Malgré cette résurgence du déni climatique, de nombreux acteurs mondiaux poursuivaient leur lutte. En 1997, le protocole de Kyoto fut signé, ayant pour conséquence un engagement des pays développés à réduire de 5% leur émission de gaz à effet de serre par rapport à 1990. Ce protocole ne fut une nouvelle fois pas suivi par les Etats-Unis, une grande partie de leur économie reposant sur l'exploitation des énergies fossiles.
L'ordre mondial tendait toutefois vers une entente dans les années qui suivirent et les Etats-Unis se rapprochaient de plus en plus d'un accord, jusqu'à ce qu'encore une fois, un évènement remette la question du climat au second plan, à savoir les attentats du 11 septembre 2001. Une nouvelle fois, la lutte n'était plus orientée vers le climat mais vers la sécurité internationale et le risque d'attentat grandissant dans les pays occidentaux.

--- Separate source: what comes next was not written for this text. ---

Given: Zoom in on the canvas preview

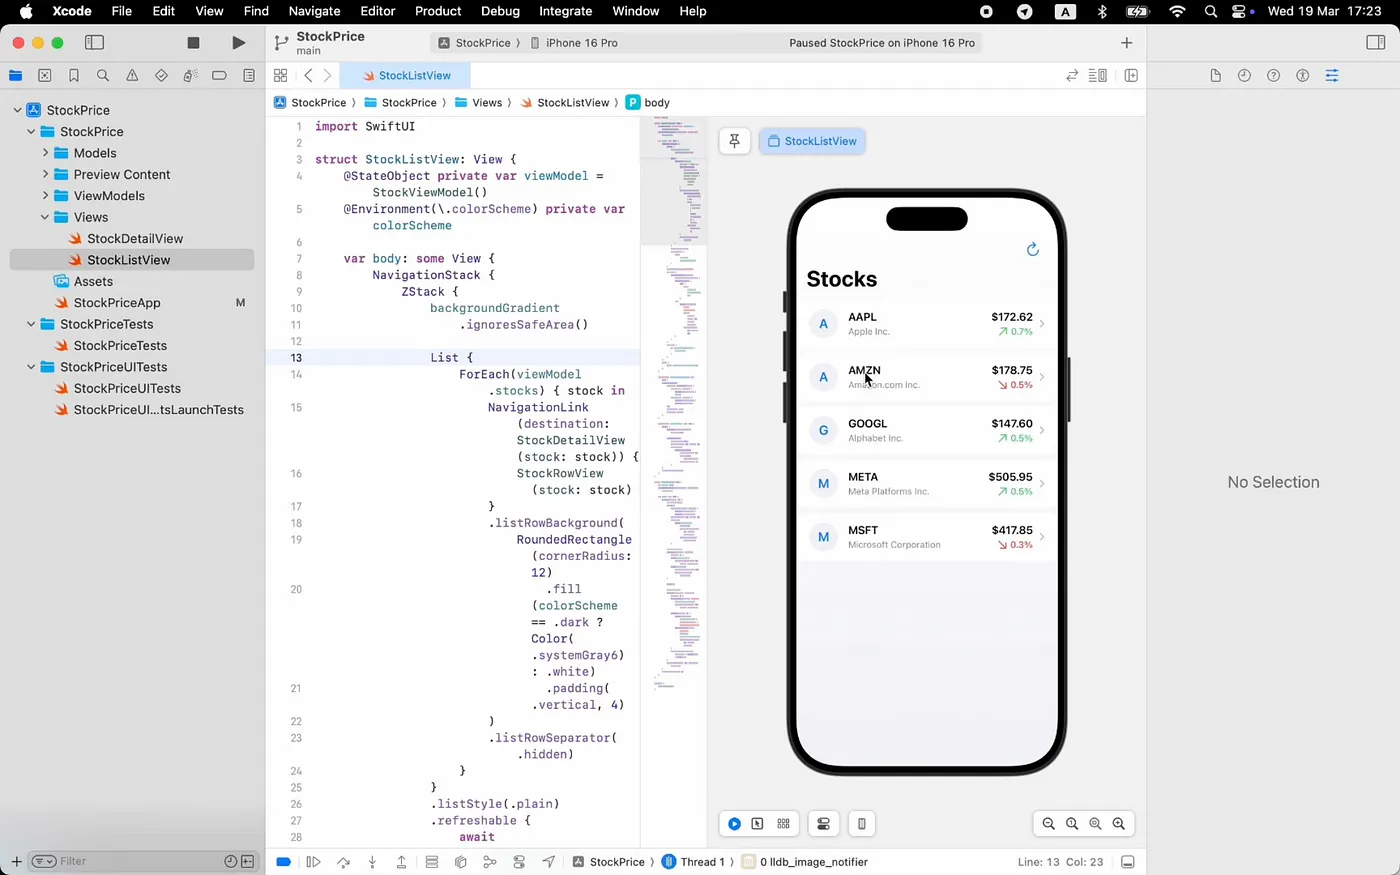Looking at the screenshot, I should [1118, 824].
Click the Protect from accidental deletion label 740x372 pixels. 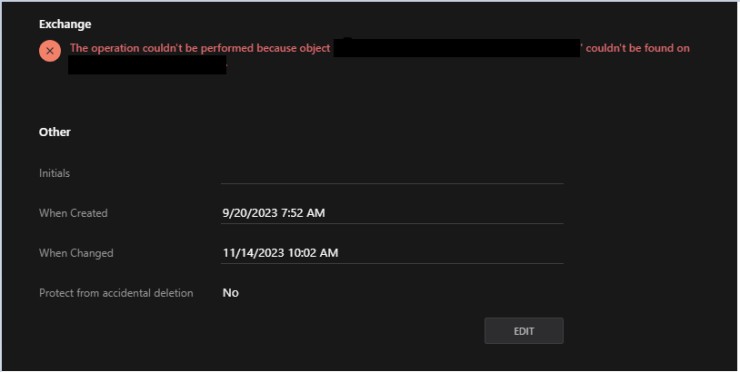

Il faudra attendre 2005 et un enchainement de catastrophes naturelles (tel que le fameux ouragan Katrina) pour que la sonnette d'alarme soit tirée par les assureurs du monde entier. Les évènements climatiques se faisant de plus en plus dévastateurs, les assurances ont en effet mis en garde de nombreux gouvernements (encore sceptiques jusque là) sur les potentielles conséquences économiques désastreuses de catastrophes naturelles à répétition.
Le monde des assurances étant central et primordial pour l'économie, celui-ci a pu imposer à une majorité de grandes puissances un accord pour limiter les conséquences du réchauffement climatique et ainsi limiter le risque de crise économique sans précédent.
Les conséquences désastreuses de l'ouragan Katrina en 2005 sur de nombreux habitants de la Nouvelle-Orléans - Illustration : history.com
Les cartes étaient enfin entre les mains des principaux acteurs du monde entier pour enfin changer la politique mondiale, d'autant plus que le secteur des énergies renouvelables se montrait en plein essor et que les énergies vertes devenaient véritablement "à la mode". Le secteur prive commençait également à prendre le pas sur les gouvernements dans la lutte contre le changement climatique avec des innovations technologiques et fonctionnelles de plus en plus bénéfiques pour l'environnement.
Malgré tout le changement se montrait lent, les COP s'enchaînaient sans véritablement apporter de changement majeur et les catastrophes naturelles continuaient de se multiplier chaque année. Ce n'est qu'en 2015 que l'accord de Paris fut signé, un avancement majeur dans la lutte contre le réchauffement climatique signé par de très nombreux pays visant une réduction de 40% des émissions de gaz à effet de serre d'ici 2030 (par rapport à 1990) et une limitation du réchauffement climatique à +1.5°C
L'accord de Paris en 2015 - AFP
Une nouvelle fois, cette euphorie fut de courte durée puisque l'élection du président Trump, ouvertement climatosceptique a rapidement entraîné un retrait des Etats-Unis de cet accord de Paris et donc un nouveau pas en arrière au niveau mondial.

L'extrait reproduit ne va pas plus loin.